Por Mariem Bah e Ibrahim al-Khalili*

Após um intenso bombardeio atingir a área próxima de sua casa, Jad Zohud, de cinco anos, perdeu subitamente a capacidade de falar.

Ele não está sozinho. Em toda Gaza, especialistas relatam um aumento no número de crianças que já não conseguem falar após ferimentos relacionados à guerra ou traumas psicológicos.

Para algumas, a causa é física — lesões na cabeça, danos neurológicos ou traumas de explosões. Para outras, não há ferimento visível. O silêncio surge após exposição repetida à violência que sobrecarrega sua capacidade de processar ou se comunicar.

A psicoterapeuta infantil Katrin Glatz Brubakk, que trabalhou duas vezes em Gaza com os Médicos Sem Fronteiras (MSF), descreve isso como um “sofrimento silencioso”, frequentemente oculto sob a escala da destruição.

Como o problema está se manifestando?

No Hospital Hamad, na Cidade de Gaza, médicos afirmam que os casos de perda da fala entre crianças estão aumentando.

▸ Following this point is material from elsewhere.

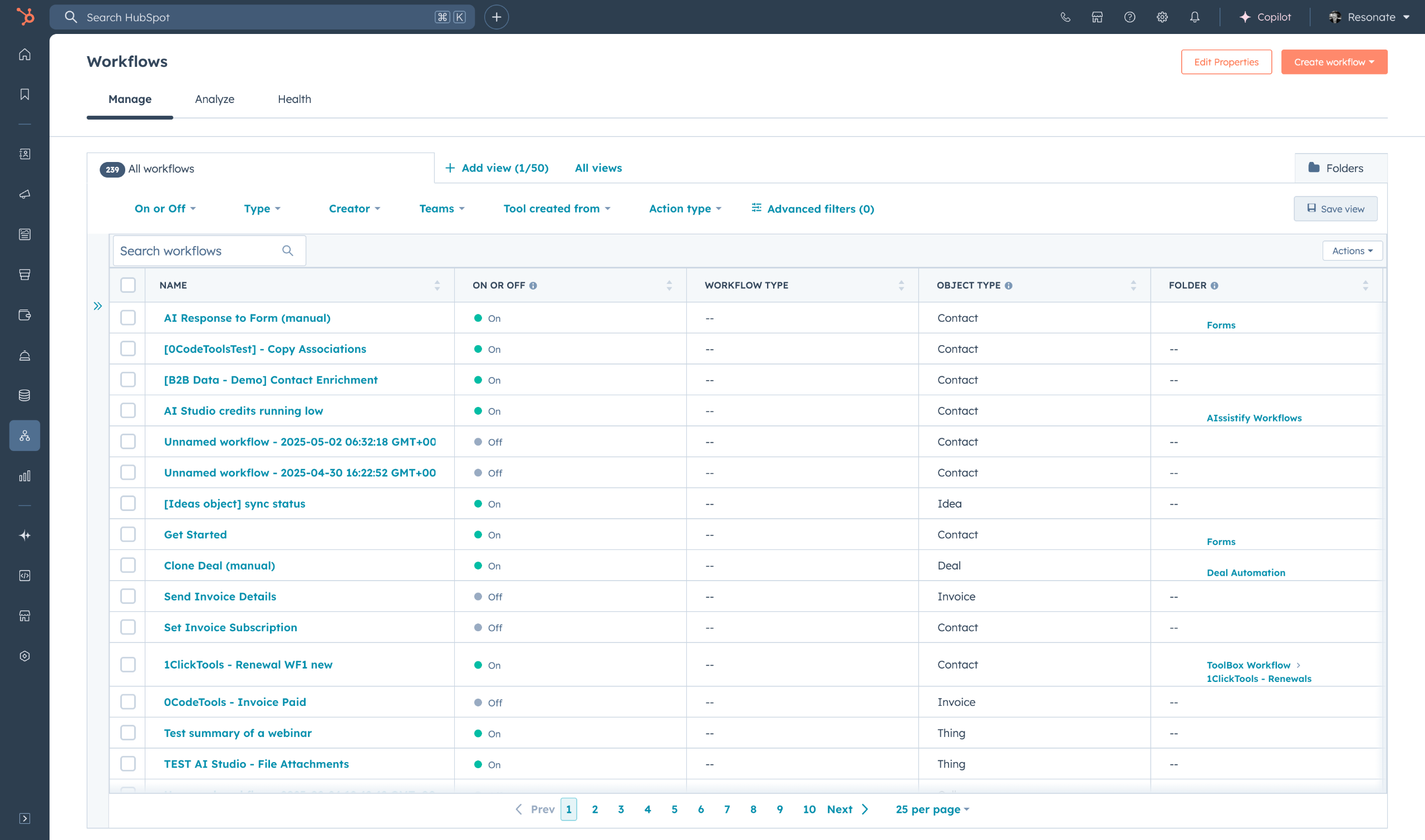Switch to the Health tab
This screenshot has width=1425, height=840.
294,99
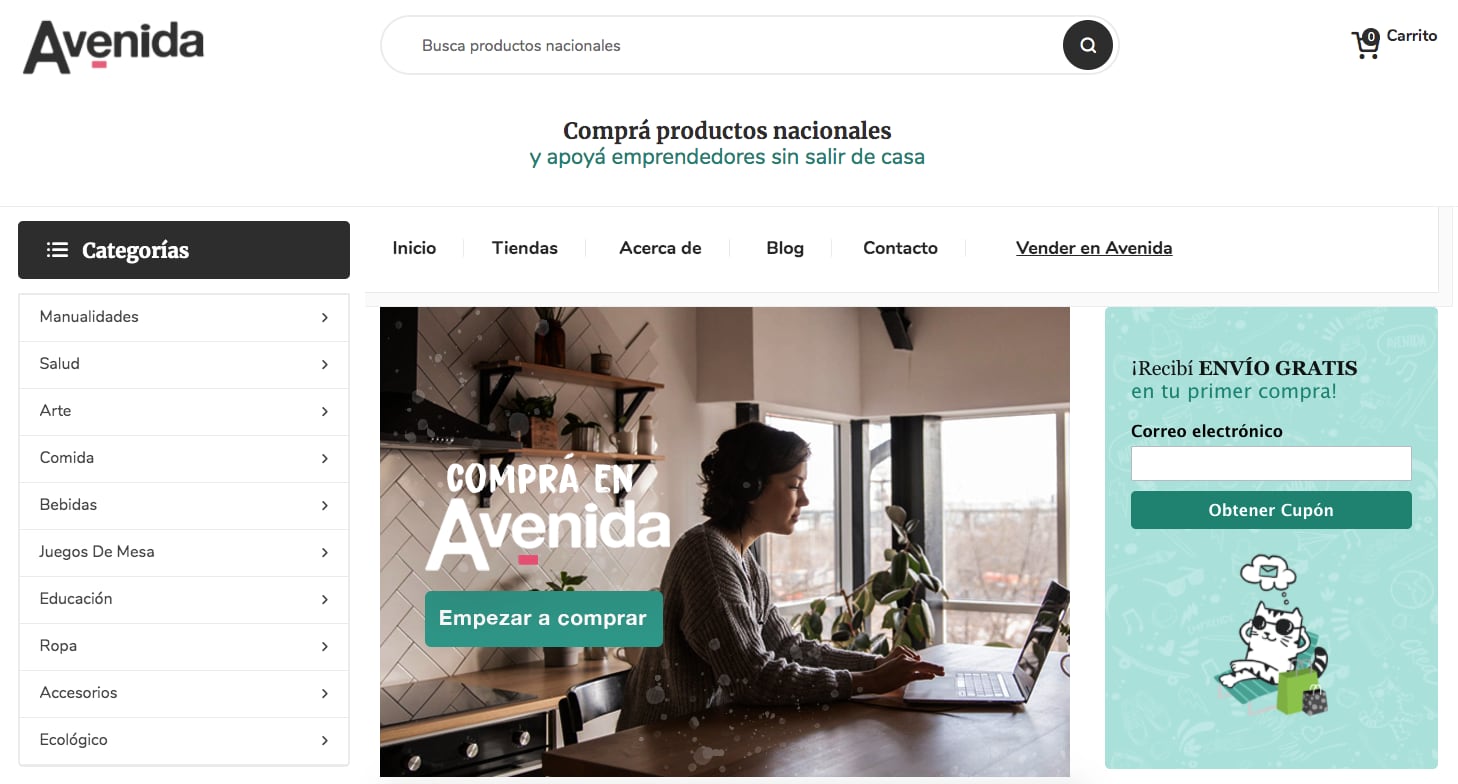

O Dr. Musa al-Khorti, chefe do departamento de fonoaudiologia do hospital, disse à Al Jazeera que, em alguns casos, “uma criança pode perder completamente a capacidade de falar”, referindo-se a condições como mutismo seletivo ou afonia histérica, que é uma perda funcional da voz ligada a extremo sofrimento psicológico.

Os casos variam, mas muitos seguem um padrão semelhante: perda súbita da fala após violência ou ferimento.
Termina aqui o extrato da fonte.